→ What to work on
Pictures stay out; please output the remaining data exactly.

→ Task inputs
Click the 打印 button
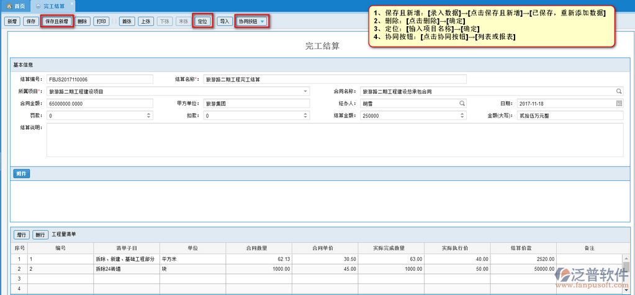635x295 pixels. (x=102, y=21)
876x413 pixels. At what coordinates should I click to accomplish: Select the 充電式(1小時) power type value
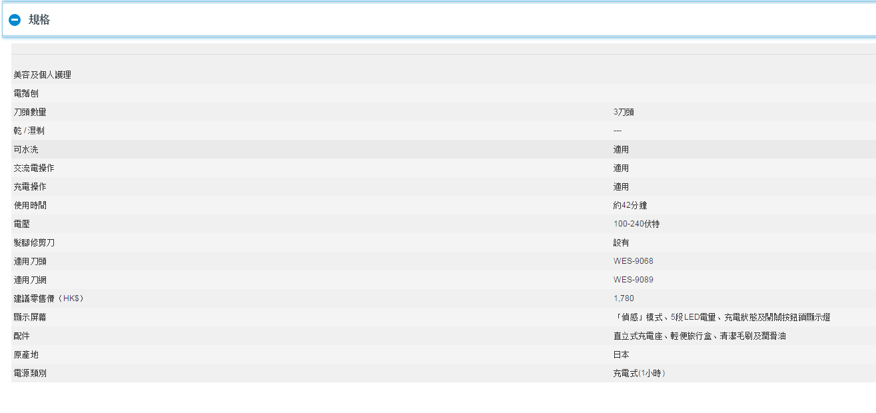tap(639, 374)
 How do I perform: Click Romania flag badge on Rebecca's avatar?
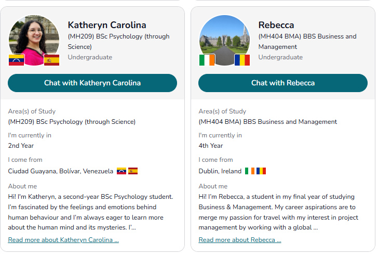(242, 60)
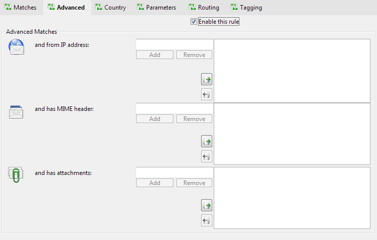Focus the MIME header text field
This screenshot has height=240, width=377.
(174, 108)
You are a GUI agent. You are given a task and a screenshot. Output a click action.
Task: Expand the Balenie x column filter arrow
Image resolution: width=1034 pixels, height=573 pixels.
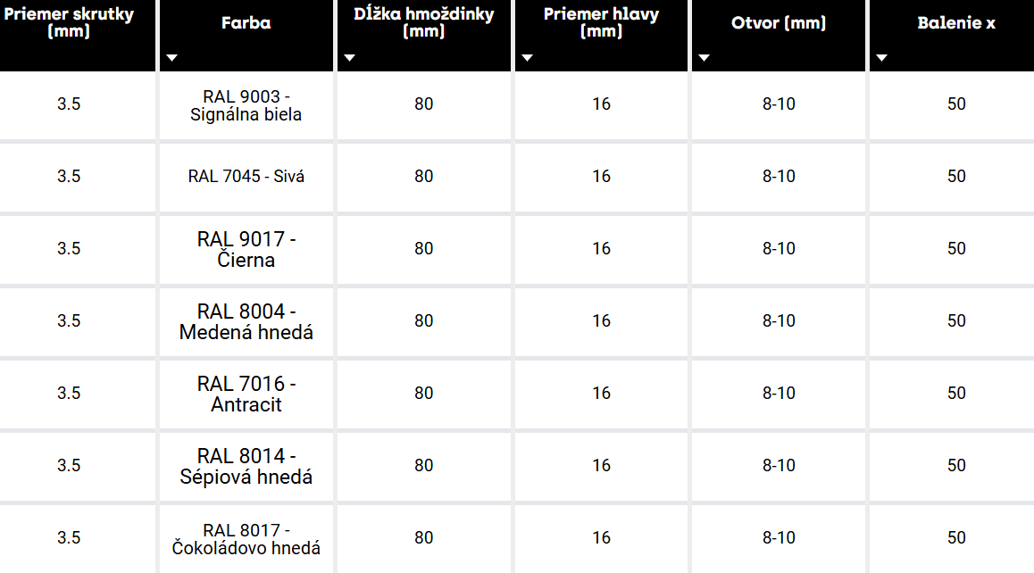click(x=882, y=58)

→ Response to the exercise
Click the 打印 button
635x295 pixels. (x=102, y=21)
876x413 pixels. At what coordinates should I click to accomplish: Select the 充電式(1小時) power type value
tap(639, 374)
 How do I perform: Click Romania flag badge on Rebecca's avatar?
(242, 60)
Focus the MIME header text field
This screenshot has height=240, width=377.
(174, 108)
You are a GUI agent. You are given a task and a screenshot. Output a click action.
Task: Expand the Balenie x column filter arrow
Image resolution: width=1034 pixels, height=573 pixels.
click(x=882, y=58)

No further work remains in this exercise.